= Selection =
#####
Johnny Gargano says farewell to independent wrestling

Johnny Gargano says farewell to independent wrestling

Sept. 11, 2016. Life is great for Johnny Gargano, though a little hectic, if you listen to him describe his upcoming week.

“I was in Boston on Friday, on Long Island yesterday, and I’m in Queens today,” Gargano begins. “I fly home to Cleveland tomorrow, land at 11:30 and fly back out to Orlando at 3:30. I’m unloading whatever merch I have left, picking up my bag, packing my tuxedo for my wedding and my suit for television.

“On Monday night, I fly to Orlando,” he continues. “Tuesday, I’m at the Performance Center. Wednesday, I’m at the Cruiserweight Classic Live Finale in a Tag Match. Thursday morning, me and Tommaso [Ciampa] fly to California for my wedding. We land and go right to Disneyland, do the rehearsal dinner at 6 and on Friday, I’m getting married at 11:30 in the morning. I’ll only be home for four hours in the next week and a half.”

Yet before he can begin the next chapter of his life and career, Gargano has to say goodbye to the way of life that brought him this far. The Cleveland native is walking into La Boom, a Latin nightclub tucked between a strip of car lots in the Woodside neighborhood of Queens, N.Y., for his final match with EVOLVE Wrestling — the promotion that helped make him a hot commodity on the independent circuit, and put him on WWE’s radar.

As Gargano prepares to embark on a new journey in sports-entertainment, he lets behind the scenes as he says farewell to a place he called home.

See exclusive behind-the-scenes photos of Johnny Wrestling's final night in EVOLVE

Johnny Gargano says farewell to independent wrestling

3:53 p.m. — COMPANY MAN
A silver rental car containing Gargano and friends, including fellow independent wrestlers Ethan Page and DUSTIN, turns off Northern Boulevard onto 57th Street in Queens, searching for a scarce parking spot on the streets of New York City near La Boom. They luck out and find one just a block from the building, then begin the unpacking process.
#####
= Information shown =
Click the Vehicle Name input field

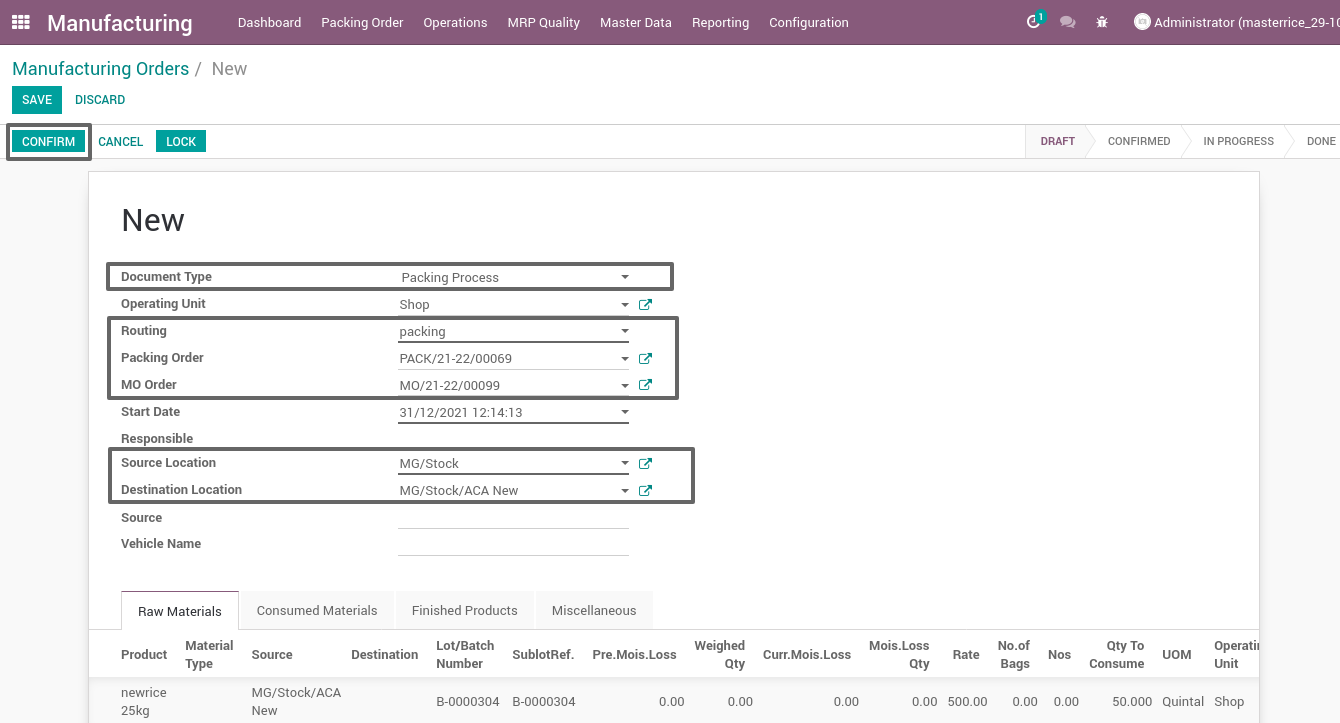coord(513,543)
#####
= Required actions =
• a. Transcribe the passage of the Johnny Gargano article from "See exclusive behind-the-scenes" to "the unpacking process.".
• b. According to the Johnny Gargano article, at what time on Friday is Gargano getting married?
• c. Write the next part of the Johnny Gargano article, starting after its final sentence.
The listing is not needed for the work here.

= Answers for this exercise =
• a.
See exclusive behind-the-scenes photos of Johnny Wrestling's final night in EVOLVE

Johnny Gargano says farewell to independent wrestling

3:53 p.m. — COMPANY MAN
A silver rental car containing Gargano and friends, including fellow independent wrestlers Ethan Page and DUSTIN, turns off Northern Boulevard onto 57th Street in Queens, searching for a scarce parking spot on the streets of New York City near La Boom. They luck out and find one just a block from the building, then begin the unpacking process.

• b. He is getting married at 11:30 in the morning.

• c.
DUSTIN travels light, slinging a backpack over his shoulders, while Page rolls a small, blue carry-on behind him and tucks a cardboard box of T-shirts under his arm. Gargano could probably fit all of their luggage in the massive red suitcase he lugs out of the trunk, followed by a backpack and a gym bag with the Tapout logo emblazoned on it — a source of humor for the three friends.

“You’re a company man now,” DUSTIN cracks as the trio heads back towards the nightclub.

Though that may become true in the coming days and weeks, Gargano is focused on this special night for himself and the fans of EVOLVE. After stopping to sign a few autographs and take some pictures for fans, Gargano heads into the club for a night he thought might never come.

Johnny Gargano says farewell to independent wrestling

Gargano’s first stop isn’t the locker room or the ring. Instead, he heads straight through La Boom’s front doors and into the lobby. With less than 90 minutes before doors open, he and several other members of the EVOLVE roster claim stomach-high tables as their individual makeshift merchandise stands.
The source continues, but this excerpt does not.